§ Exercise objective
Apart from the images, output the data below exactly.

§ Recorded data
• • • •

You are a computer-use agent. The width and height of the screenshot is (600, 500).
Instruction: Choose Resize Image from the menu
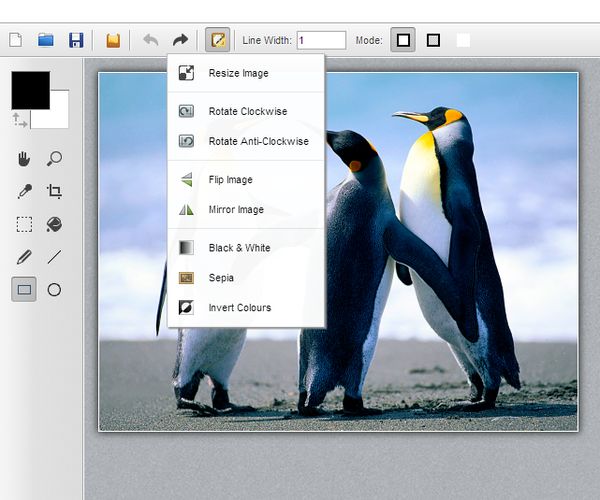(x=238, y=73)
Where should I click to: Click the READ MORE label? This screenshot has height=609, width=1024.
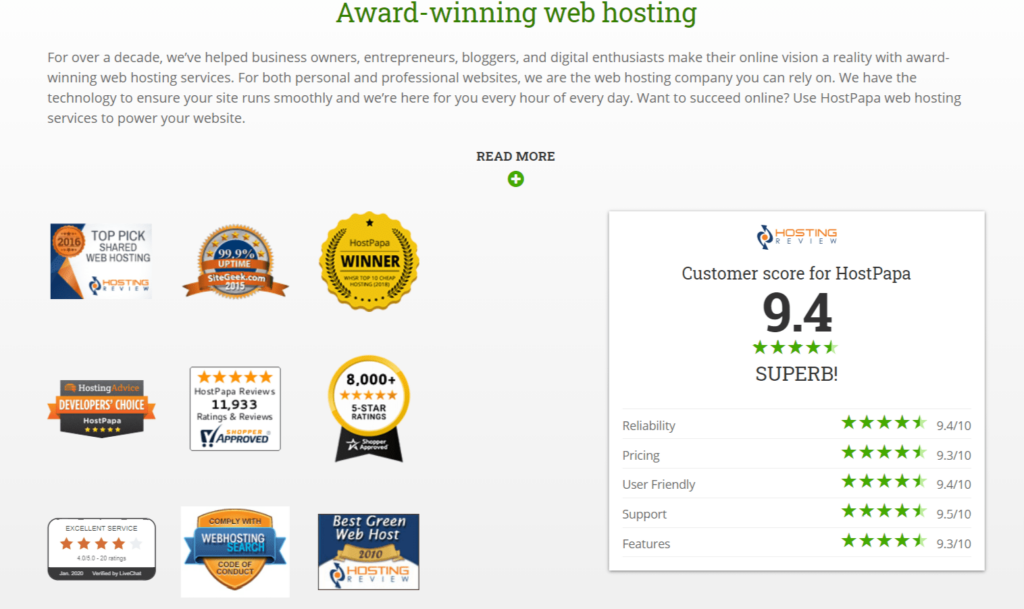coord(516,156)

• • • •

§ Answer area
You are a computer-use agent. The width and height of the screenshot is (600, 500).
Instruction: Choose Resize Image from the menu
(x=238, y=73)
Where should I click to: Click the READ MORE label? This screenshot has height=609, width=1024.
coord(516,156)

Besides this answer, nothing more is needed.